• [Dokumen Sumber]
────────

Dunia Jurnalistik adalah dunia yang menyentuh dan mencakup
semua pembendaharaan verbalisasi dan visualisasi aktivitas holistik kemanusiaan. Lebih menukik lagi dunia
jurnalistik berusaha merekam seluruh fenomena komunitas kemanusiaan hingga
seluruh faktor yang melingkupinya sebagai sebuah realitas mafhum yang kemudian
dibingkai kedalam sebuah media semisal newspaper,
film, music, photography, hingga tampak layak untuk dikonsumsi publik
sebagai menu makanan siap
saji dan sebuah referensi yang membangun sebuah kualitas dan karakteristik
system makrokosmik maupun system mikrokosmik. Check and recheck atau tabayyun
dan cover both side attitude atau wasathon
terhadap sebuah realitas, opini, dan pemberitaan yang dikenal dalam dunia
jurnalistik, bukan hanya semata sebagai pondasi dasar, akan tetapi menjadi
sebuah ruh dan energi yang serta merta membentuk lingkaran seperti halnya bola
es yang menggelinding membesar hingga tampak seperti bangunan real mahakarya naturalistik yang tidak
hanya sekedar memberikan sebuah referensi semata namun menjadi sebuah travelling kejiwaan yang merilekkan
sebentar, karena aktivitas keseharian begitu mencekam. Spielberg, barangkali memotretnya
dan kemudian mendefinisikannya sederhana sebagai sebuah serpihan-serpihan
mungil namun berkualitas untuk sebuah mahakarya layar lebar.

────────

• [Perintah] Lanjutkan teks tentang dunia jurnalistik di atas, mulai setelah kalimat terakhirnya.

• [Segmen Data]
────────

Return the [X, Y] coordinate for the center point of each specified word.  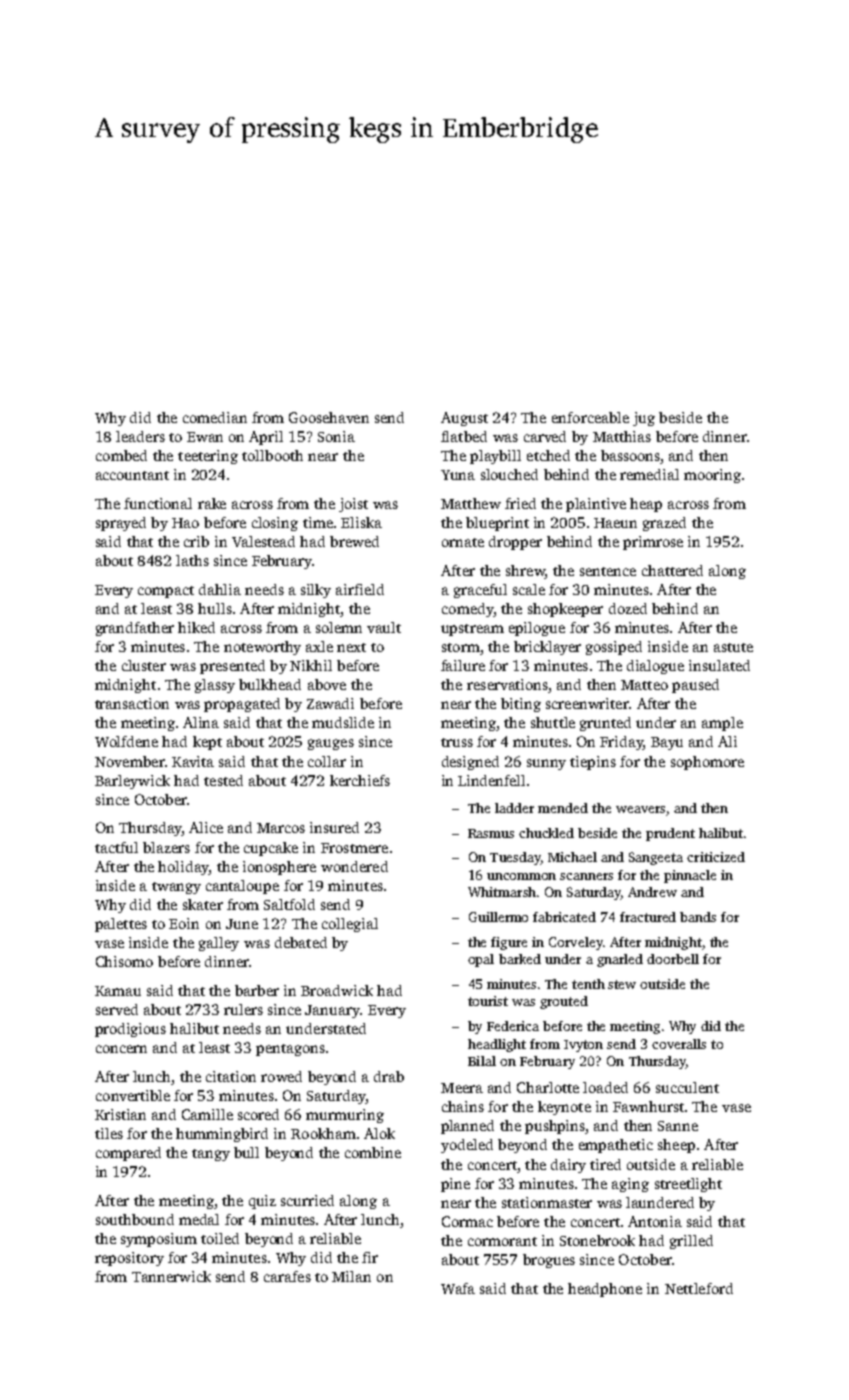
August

────────

• [Jawaban Tertulis]
Seakan tidak akan pernah mati, aktivitas membaca kemudian
menjadi sebuah aktivitas bawah sadar dan aktivitas yang disadari karena
memiliki daya dan kekuatan yang luar biasa. Itulah mungkin beberapa alasan
sederhana, kenapa dalam dunia civitas akademika kemahasiswaan, tradisi untuk membaca
sumber referensi bacaan lebih banyak secara mandiri, menjadi aktivitas ‘wajib’
yang harus dimiliki oleh setiap mahasiswa. Tentu saja bukan hanya sekedar
memindahkan beberapa deret kalimat dalam sebuah karya tulis, namun mereka
dibentuk menjadi pribadi yang lihai dan terampil dalam menghadapi berbagai
bentuk keadaan dan situasi. Dan modal dasar ini pun seringkali diketemukan
dalam dunia realitas sesungguhnya tanpa seseorang harus melewati jalur formal
akademik sekalipun. Otodidak atau belajar secara mandiri atau
bercermin pada kehidupan sesungguhnya sudah menjadi bahasa umum yang sudah tidak asing lagi. Berbekal kemauan
yang keras, siapapun dapat menjadi apapun sesuai dengan kadar dan tingkat kemampuan
yang dimilikinya. Membaca, tidak hanya sebuah aktivitas yang menyenangkan, akan
tetapi membaca adalah sebuah aktivitas perjalanan ruhiyah yang turut membuka
lebar luas seseorang dalam melihat keseluruhan alam semesta ini.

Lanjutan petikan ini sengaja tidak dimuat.